Deepfakes, Identity Misuse and the New Trust Problem in Digital Reputation

Deepfakes and identity misuse are no longer fringe internet problems. They are becoming part of the trust environment that shapes Digital Reputation.

When a public figure’s face is used in a fake endorsement, when a professional’s identity is impersonated in a scam, or when AI-generated content blurs the line between real and fake, the consequences go beyond cybersecurity. They affect how people, leaders, institutions and brands are perceived and trusted in the digital world.

That is why deepfakes and identity misuse are now Digital Reputation issues.

Digital Reputation is built on visibility, credibility, authority and trust. Trust is the most fragile of those four dimensions because it can be damaged even when the subject has done nothing wrong.

Deepfakes create a new layer of digital ambiguity.
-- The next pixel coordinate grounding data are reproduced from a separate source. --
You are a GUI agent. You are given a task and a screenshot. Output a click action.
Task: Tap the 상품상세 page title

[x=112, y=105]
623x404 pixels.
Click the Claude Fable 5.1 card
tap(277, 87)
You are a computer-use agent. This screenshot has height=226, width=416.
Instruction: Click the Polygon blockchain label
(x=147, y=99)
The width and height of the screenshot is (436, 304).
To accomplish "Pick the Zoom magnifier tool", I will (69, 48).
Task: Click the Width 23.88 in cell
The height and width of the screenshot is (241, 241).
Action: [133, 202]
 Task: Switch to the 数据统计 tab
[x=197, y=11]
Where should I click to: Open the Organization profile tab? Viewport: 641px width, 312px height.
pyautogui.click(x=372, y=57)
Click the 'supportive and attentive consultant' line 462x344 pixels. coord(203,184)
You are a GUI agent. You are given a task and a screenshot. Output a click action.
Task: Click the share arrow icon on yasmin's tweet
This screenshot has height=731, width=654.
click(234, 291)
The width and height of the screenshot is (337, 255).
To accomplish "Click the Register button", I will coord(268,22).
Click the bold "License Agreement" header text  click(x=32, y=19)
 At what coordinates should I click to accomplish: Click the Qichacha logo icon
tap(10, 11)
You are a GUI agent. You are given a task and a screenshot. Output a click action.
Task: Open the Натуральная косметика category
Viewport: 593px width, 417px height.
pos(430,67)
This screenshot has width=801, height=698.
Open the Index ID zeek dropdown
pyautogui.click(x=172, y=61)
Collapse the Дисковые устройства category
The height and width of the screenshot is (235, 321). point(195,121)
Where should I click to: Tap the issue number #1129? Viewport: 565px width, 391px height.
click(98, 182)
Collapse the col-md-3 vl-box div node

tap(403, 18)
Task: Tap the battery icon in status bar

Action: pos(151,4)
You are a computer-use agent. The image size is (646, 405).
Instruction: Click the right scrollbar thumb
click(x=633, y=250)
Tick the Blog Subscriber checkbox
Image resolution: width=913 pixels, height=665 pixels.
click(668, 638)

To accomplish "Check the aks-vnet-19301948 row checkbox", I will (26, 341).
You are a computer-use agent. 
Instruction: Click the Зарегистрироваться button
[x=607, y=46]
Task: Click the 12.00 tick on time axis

They can simulate endorsements, speeches, images, interviews or personal appearances in a way that looks credible enough to mislead audiences. Even when the deepfake is later exposed, the damage may already have been done.

Identity misuse takes many forms: fake social profiles, scam messages using a real person’s name, cloned executive identities, fake endorsements, manipulated videos and impersonation of institutional representatives. When these things happen, the harm is not only financial or legal. It can also distort public perception, weaken credibility and create confusion around who or what should be trusted.

In the AI era, Digital Reputation and digital trust are converging. The more identity can be manipulated, the more trust becomes central to how reputation is built, defended and understood.

Final thought: Digital Reputation can no longer be treated as a simple question of what appears online. It is also a question of what can be trusted, what can be verified and how resilient a digital identity really is.